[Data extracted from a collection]

■ ■ ■ ■ ■

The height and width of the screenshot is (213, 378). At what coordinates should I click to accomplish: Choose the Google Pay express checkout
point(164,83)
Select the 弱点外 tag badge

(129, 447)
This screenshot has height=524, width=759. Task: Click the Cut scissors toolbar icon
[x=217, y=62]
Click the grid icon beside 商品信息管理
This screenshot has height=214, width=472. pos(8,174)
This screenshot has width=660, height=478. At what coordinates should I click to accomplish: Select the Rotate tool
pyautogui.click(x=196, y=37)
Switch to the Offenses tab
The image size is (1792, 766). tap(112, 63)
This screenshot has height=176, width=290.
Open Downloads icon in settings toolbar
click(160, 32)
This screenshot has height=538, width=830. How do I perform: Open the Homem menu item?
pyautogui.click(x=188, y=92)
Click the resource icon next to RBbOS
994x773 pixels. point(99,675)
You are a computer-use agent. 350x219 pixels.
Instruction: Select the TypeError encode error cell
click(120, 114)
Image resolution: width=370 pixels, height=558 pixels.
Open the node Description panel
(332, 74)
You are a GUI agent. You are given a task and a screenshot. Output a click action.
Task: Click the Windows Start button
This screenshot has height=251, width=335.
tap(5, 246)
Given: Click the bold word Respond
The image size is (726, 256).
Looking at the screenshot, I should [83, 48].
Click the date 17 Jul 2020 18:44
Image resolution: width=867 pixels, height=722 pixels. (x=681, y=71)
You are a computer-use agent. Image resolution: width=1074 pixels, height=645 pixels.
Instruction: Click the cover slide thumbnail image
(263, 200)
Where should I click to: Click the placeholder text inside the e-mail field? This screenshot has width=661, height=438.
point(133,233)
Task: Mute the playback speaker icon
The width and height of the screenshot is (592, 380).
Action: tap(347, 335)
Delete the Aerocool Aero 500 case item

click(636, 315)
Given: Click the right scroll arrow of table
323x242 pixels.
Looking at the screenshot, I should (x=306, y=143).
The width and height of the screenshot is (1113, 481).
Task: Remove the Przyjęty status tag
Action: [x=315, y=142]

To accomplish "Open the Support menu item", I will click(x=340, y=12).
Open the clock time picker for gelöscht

■ ■ ■ ■ ■

Your instructions:
Copy all data exactly, start to finish.

Answer section:
The height and width of the screenshot is (213, 378). At what coordinates should I click to accomplish: Choose the Google Pay express checkout
point(164,83)
Select the 弱点外 tag badge

(129, 447)
This screenshot has height=524, width=759. Task: Click the Cut scissors toolbar icon
[x=217, y=62]
Click the grid icon beside 商品信息管理
This screenshot has height=214, width=472. pos(8,174)
This screenshot has width=660, height=478. At what coordinates should I click to accomplish: Select the Rotate tool
pyautogui.click(x=196, y=37)
Switch to the Offenses tab
The image size is (1792, 766). tap(112, 63)
This screenshot has height=176, width=290.
Open Downloads icon in settings toolbar
click(160, 32)
This screenshot has height=538, width=830. How do I perform: Open the Homem menu item?
pyautogui.click(x=188, y=92)
Click the resource icon next to RBbOS
994x773 pixels. point(99,675)
You are a computer-use agent. 350x219 pixels.
Instruction: Select the TypeError encode error cell
click(120, 114)
Image resolution: width=370 pixels, height=558 pixels.
Open the node Description panel
(332, 74)
You are a GUI agent. You are given a task and a screenshot. Output a click action.
Task: Click the Windows Start button
This screenshot has height=251, width=335.
tap(5, 246)
Given: Click the bold word Respond
The image size is (726, 256).
Looking at the screenshot, I should [83, 48].
Click the date 17 Jul 2020 18:44
Image resolution: width=867 pixels, height=722 pixels. (x=681, y=71)
You are a computer-use agent. Image resolution: width=1074 pixels, height=645 pixels.
Instruction: Click the cover slide thumbnail image
(263, 200)
Where should I click to: Click the placeholder text inside the e-mail field? This screenshot has width=661, height=438.
point(133,233)
Task: Mute the playback speaker icon
The width and height of the screenshot is (592, 380).
Action: tap(347, 335)
Delete the Aerocool Aero 500 case item

click(636, 315)
Given: Click the right scroll arrow of table
323x242 pixels.
Looking at the screenshot, I should (x=306, y=143).
The width and height of the screenshot is (1113, 481).
Task: Remove the Przyjęty status tag
Action: [x=315, y=142]

To accomplish "Open the Support menu item", I will click(x=340, y=12).
Open the clock time picker for gelöscht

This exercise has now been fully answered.